We have a longstanding production issue where cron on certain servers periodically report the following error-
sudo: uid NNN does not exist in the passwd file!
The user does exist, in fact it is the userid of the cron user. There are 7 jobs in that user's crontab, in the format
* * * * * sudo /run/this/every_minute
0,5,10,15,20,25,30,35,40,45,50,55 * * * * sudo /run/this/every_5mins
10,40 * * * * sudo /run/this/every_30mins
...
0 11 * * 6 sudo /run/this/once_per_week
The every_5mins job sometimes modifies /etc/passwd, but in an atomic fashion. It never touches the userid in question, and when I compare the logs of our /etc/passwd changes and the times which we have received this error, there is no correlation.

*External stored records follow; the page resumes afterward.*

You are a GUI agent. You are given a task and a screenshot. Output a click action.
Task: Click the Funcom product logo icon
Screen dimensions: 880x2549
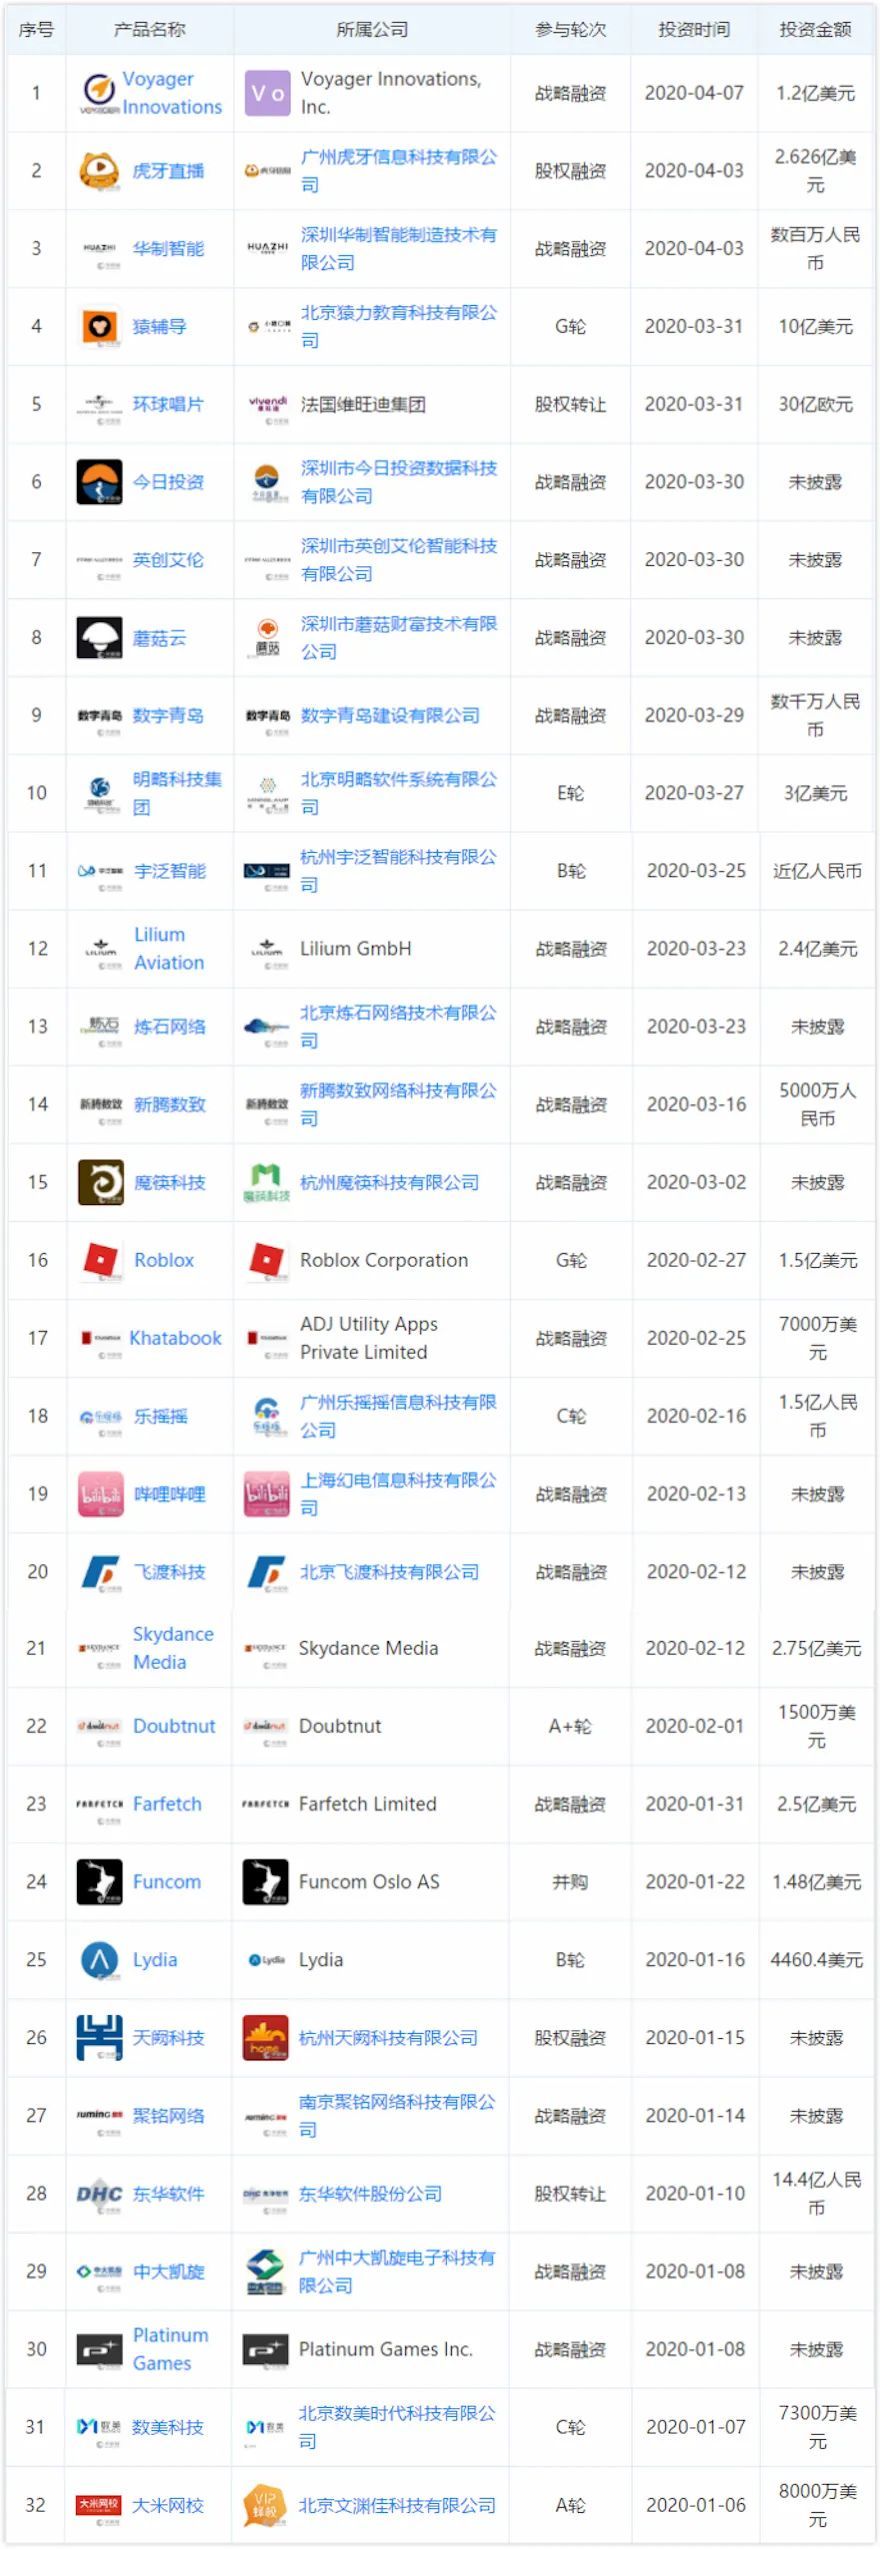coord(99,1882)
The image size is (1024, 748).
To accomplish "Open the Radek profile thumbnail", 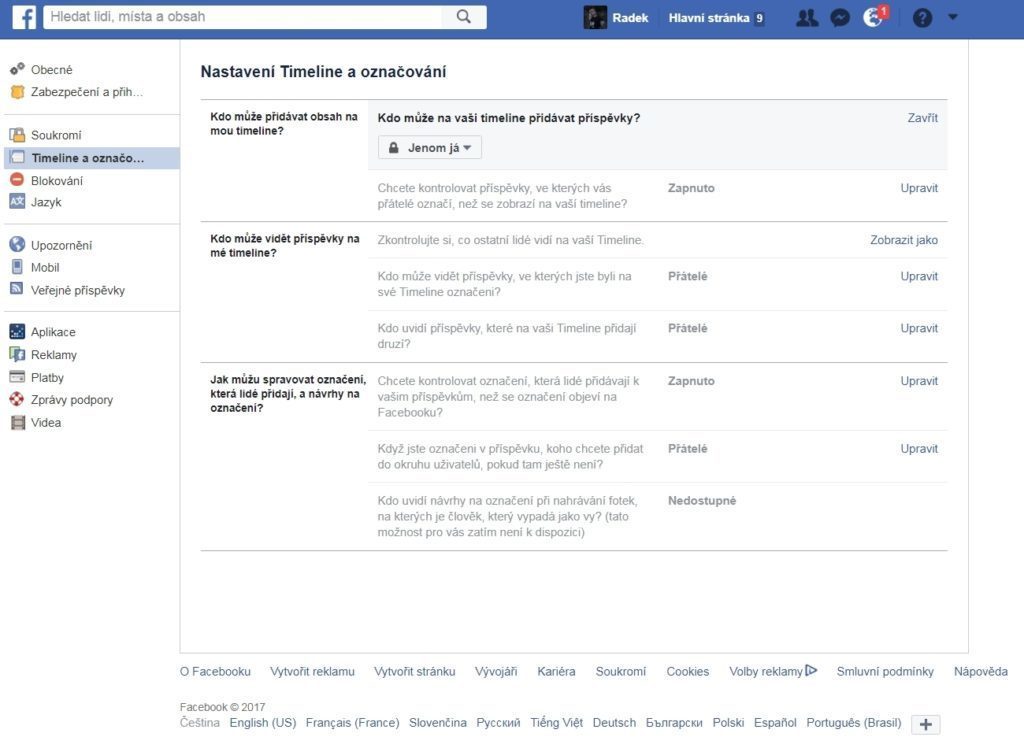I will pyautogui.click(x=595, y=18).
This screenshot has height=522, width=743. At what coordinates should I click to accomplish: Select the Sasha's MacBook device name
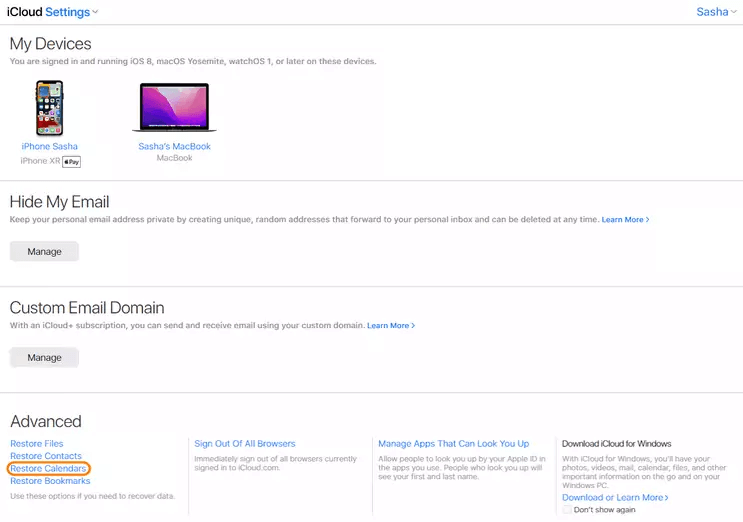[174, 146]
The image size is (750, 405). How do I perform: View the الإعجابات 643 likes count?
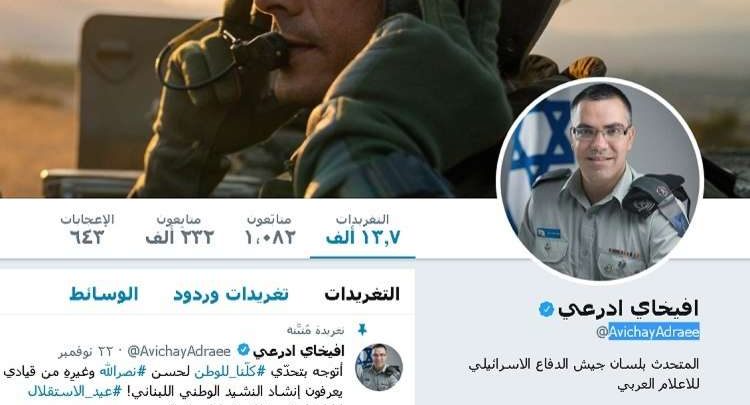pyautogui.click(x=87, y=230)
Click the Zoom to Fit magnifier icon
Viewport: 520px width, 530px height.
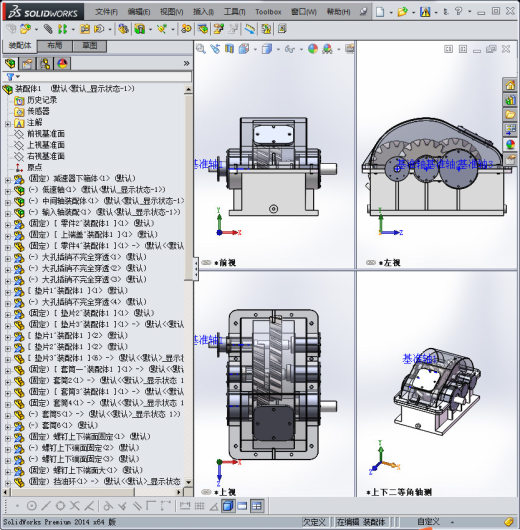coord(200,49)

I had a look at the sudo code for the version in use (1.6.8p12) and this error comes from the C system call getpwnam returning a null passwd struct pointer. Other than the obvious reason, it can also fail due to EINTR, EIO, EMFILE, ENFILE or ENOMEM. sudo doesn't discriminate between the username not being found and these other error conditions. I think I can assume that cron insulates against EIO and EINTR. Our servers are monitored and seem to have plenty of memory. The max FD limit is very high (> 700k). There aren't any capacity problems that we're aware of, and I think other stuff would be failing if these limits were breached. This leaves EMFILE, and yet I don't see how this could cause such an error, since it is happening at the very beginning before the command is launched. I believe EMFILE can only occur if the max FD (1024) is reached in a particular process.
So I'm stumped - any ideas welcome.
0 Answers